由图 8(b)可见,在接种污泥中陶厄氏菌属(Thauera)、黄杆菌属(Flavobacterium)和硝化螺旋菌(Nitrospira)的相对丰度占比较大,分别为11.32%、5.15%和5.55%.在形成AGS 以后,Thauera、噬氢菌属(Hydrogenophaga)、动胶菌属(Zoogloea)、假单胞菌属(Pseudomonas)、不动杆菌属(Acinetobacter)和短波单胞菌属(Brevundimonas)等的相对丰度增加.其中Zoogloea 在AGS 形成的初期相对丰度较高,为3.63%,这种菌属能够分泌EPS,从而有利于污泥团聚,形成结构紧密的颗粒污泥[37],在颗粒污泥形成稳定以后,其相对丰度逐渐降低.Hydrogenophaga、Flavobacterium、Brevundimonas 和Thauera 等均被鉴定有显著的合成PHA 的能力[38],但在不同补料时间条件下优势种不同.

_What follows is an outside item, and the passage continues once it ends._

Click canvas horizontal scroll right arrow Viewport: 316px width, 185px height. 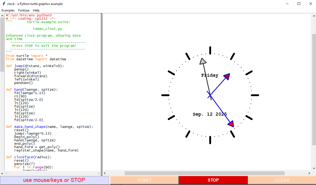coord(309,173)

Thauera 是典型的反硝化聚磷菌之一[39],也是典型的好氧PHA 合成菌[40],在形成AGS 以后,其相对丰度大幅升高,在空白阶段其相对丰度为20.73%,在补料条件下相对丰度逐渐降低,在AGS1、AGS2 和AGS3 中的相对丰度分别为1.17%、0.95%和0.14%,表明补料条件限制了此类菌群的生长.Acinetobacter在生物除磷系统中具有明显优势,有合成PHA 的能力,徐少娟等[41]研究发现在Acinetobacter 占优势的生物除磷系统中,2mg/L 的氨氮浓度对好氧阶段系统消耗PHA 有抑制作用,从而提高PHA 的产量,其在AGS0、AGS1、AGS2 和AGS3 中的相对丰度分别为2.77%、11.17%、0.03%和0.18%.当补料时间推后至0.5h 和1h 后Thauera 和Acinetobacter 的相对丰度急剧下降,这可能是导致系统脱氮除磷性能变差的原因之一,说明Thauera 和Acinetobacter 在AGS 承担了主要的脱氮除磷任务.

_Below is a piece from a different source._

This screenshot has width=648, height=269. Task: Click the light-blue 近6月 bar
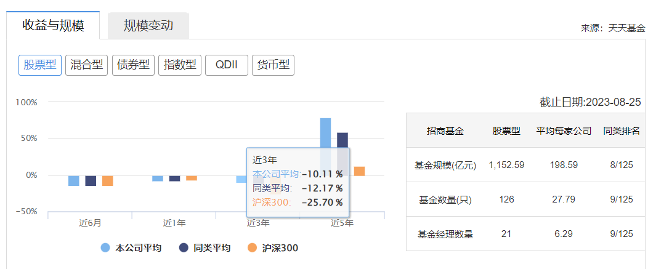74,180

Hydrogenophaga是革兰氏阴性的氢氧化细菌,具有良好的PHA 合成能力,其在AGS0、AGS1、AGS2和AGS3 中的相对丰度分别为5.53%、0.54%、2.71%、32.81%.随着补料时间的延迟, Hydrogenophaga 不断聚集,成为AGS3 的优势菌种,是合成PHA 的主要菌种之一.Flavobacterium 在AGS0、AGS1、AGS2 和AGS3 阶段的相对丰度占比分别为3.58%、5.47%、9.54%和20.24%,其在AGS3 阶段占比最高.在AGS3中,Hydrogenophaga 和Flavobacterium 这两种具有PHA合成能力的菌属丰度占比超过50%,说明在好氧1h 补料有利于PHA 合成菌的富集,使得AGS 混合菌群合成PHA 的能力提高.

3 结论

3.1 补料方式会影响PHA 的产量和系统脱氮除磷性能.随着补料时间的后移,PHA 的含量逐渐升高,但过晚补料会影响AGS 的脱氮除磷性能.在好氧0.5h补料条件下,PHA 含量显著升高且系统稳定,在好氧1h补料条件下,虽PHA含量最高,系统脱氮除磷效果变差.

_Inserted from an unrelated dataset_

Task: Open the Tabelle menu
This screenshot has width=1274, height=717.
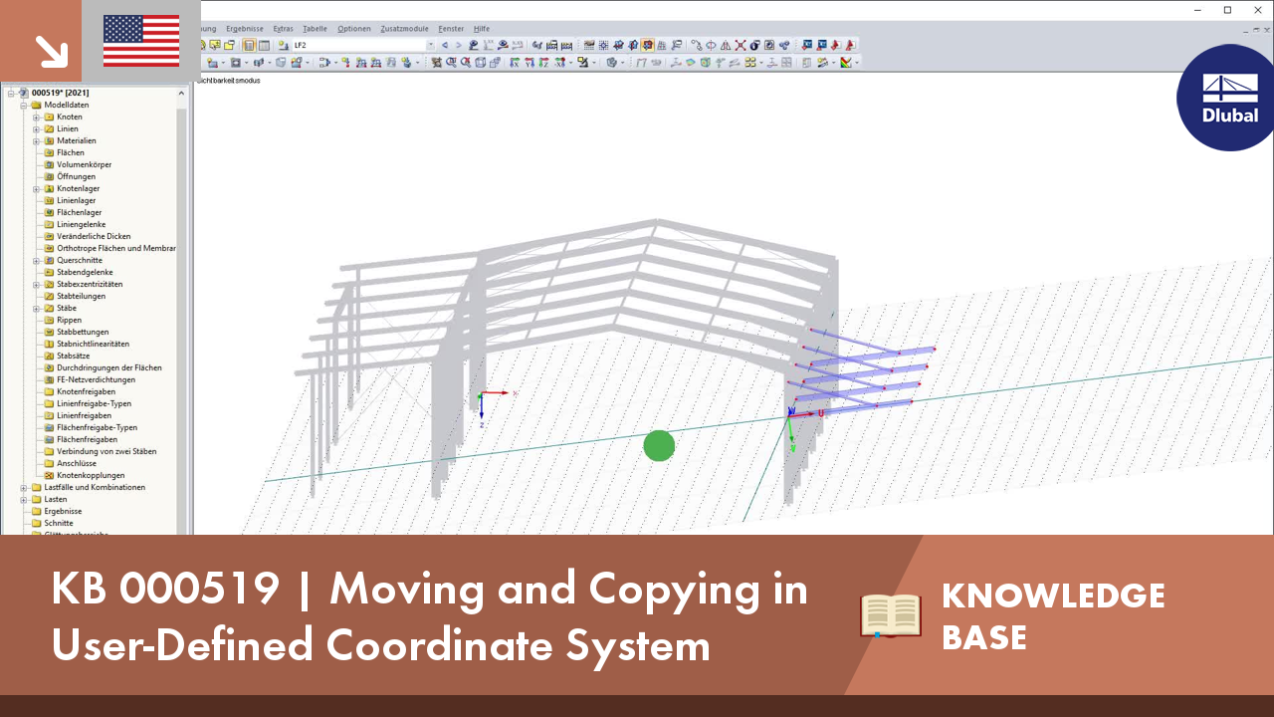Action: click(315, 28)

3.2 在不同补料时间条件下,微生物群落结构发生了很大的变化,在空白条件以及好氧0h 补料条件下,优势菌为既能合成PHA 同时能够脱氮或除磷的Acinetobacter,当条件变为好氧1h补料时,优势菌变为了能合成PHA的Hydrogenophaga和Flavobacterium.